Mahakam and its floodplain is an ecologically important region. A total of 147 indigenous freshwater fish species had been identified from the Mahakam. The Mahakam hosts the freshwater dolphin Irrawaddy dolphin (Orcaella brevirostris; called Pesut by local people) a critically endangered species, which is included in CITES (Convention on International Trade in Endangered Species of Wild Fauna and Flora) Appendix I.http://www.globalnature.org/bausteine.net/file/showfile.aspx?downdaid=6866&sp=E&domid=1011&fd=2

The Mahakam river basin is also important breeding and resting place for 298 bird species, among them 70 protected and five endemic species: the dusky munia, Bornean whistler, Bornean peacock-pheasant, Bornean blue-flycatcher and Bornean bristlehead.http://www.globalnature.org/docs/02_vorlage.asp?id=28145&domid=1011&sp=E&m1=11089&m2=17952&m3=20076&m4=28145 Some 160,000 ha of the delta has been recognised as an Important Bird Area (IBA) by BirdLife International.

A research cluster (https://web.archive.org/web/20110529154329/http://www.eastkalimantan.org/): "Upsetting the balance in the Mahakam Delta: past, present and future impacts of sea level rise, climate change, upstream controls and human intervention on sediment and mangrove dynamics" extensively researches the Mahakam. The cluster's objective is to study the impact of external forcing factors such as sea-level rise, climate change, upstream sediment, as well as human interference on past, present, and future development of the Mahakam delta in different time scales.

Pollution

Logging and mining activities have contributed to the "alarming rate" of pollution of East Kalimantan's Mahakam River. Tests of water pollutants showed levels increased sharply between 2009 and 2011. Despite the growing pollution, it is claimed that "the water is still safe for consumption."

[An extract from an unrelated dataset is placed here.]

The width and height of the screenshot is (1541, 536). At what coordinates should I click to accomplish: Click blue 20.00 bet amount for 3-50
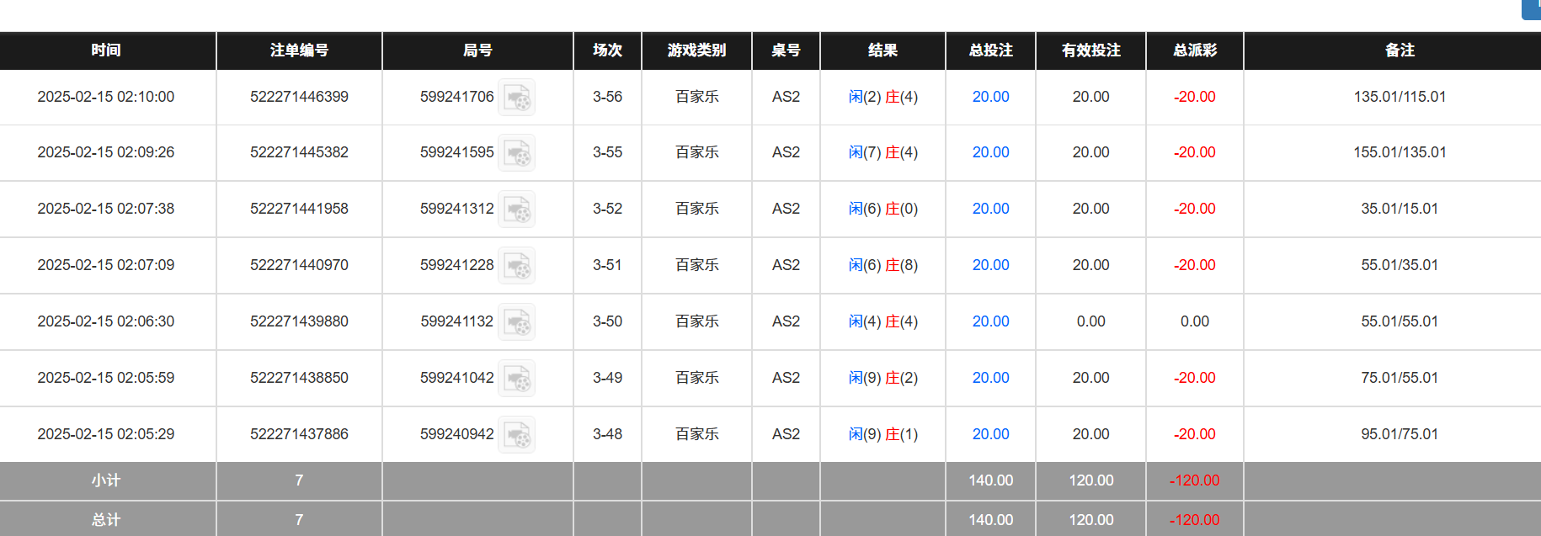(990, 321)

Unsafe concentrations of heavy metals have been observed in Mahakam fish. A 2015 study found lead concentrations over 1000 times safe levels along with unsafe levels of copper, zinc, and cadmium.

Bridges

Bridges include the 400 m Mahakam Bridge and the 710 m Kutai Kartanegara Bridge. The latter collapsed on 26 November 2011, it took 3 years of planning and one and half years more to rebuild a new bridge on the same spot. The new Kutai Kertanegara Bridge has been open for public use since 8 December 2015, after an opening ceremony held by a local regent.

Social aspect

Ponton transporting coal through the Mahakam

The River Mahakam is an economic resource for fishermen and farmers and a freshwater source, as a waterway since ancient times until today. It is in this river basin where the Kutai kingdom evolved. The Kutai history is divided into two periods, Kutai Martadipura (around 350–400 AD) and Kutai Kartanegara period (around 1300). Kutai Martadipura, a Hindu kingdom founded by Mulawarman at Muara Kaman, is regarded as the oldest kingdom in Indonesia. Kutai Kartanegara was founded by settlers from Java at Kutai Lama near the mouth of Mahakam. In around 1565, Islam was extensively spread in Kartanegara by two Moslem preachers from Java, Tunggang Parangan and Ri Bandang.

The Dayaks are the indigenous people inhabiting Kalimantan beside the Kutais and the Banjars. Since the 1970s transmigration of people to East Kalimantan was organized by the Indonesian government, especially in areas near River Mahakam. Transmigration aims to migrate people from overpopulated Java, Bali, and Madura islands to stimulate greater agricultural productivity in the outer islands. By 1973, almost 26% of the land under cultivation in East Kalimantan was being worked by migrants.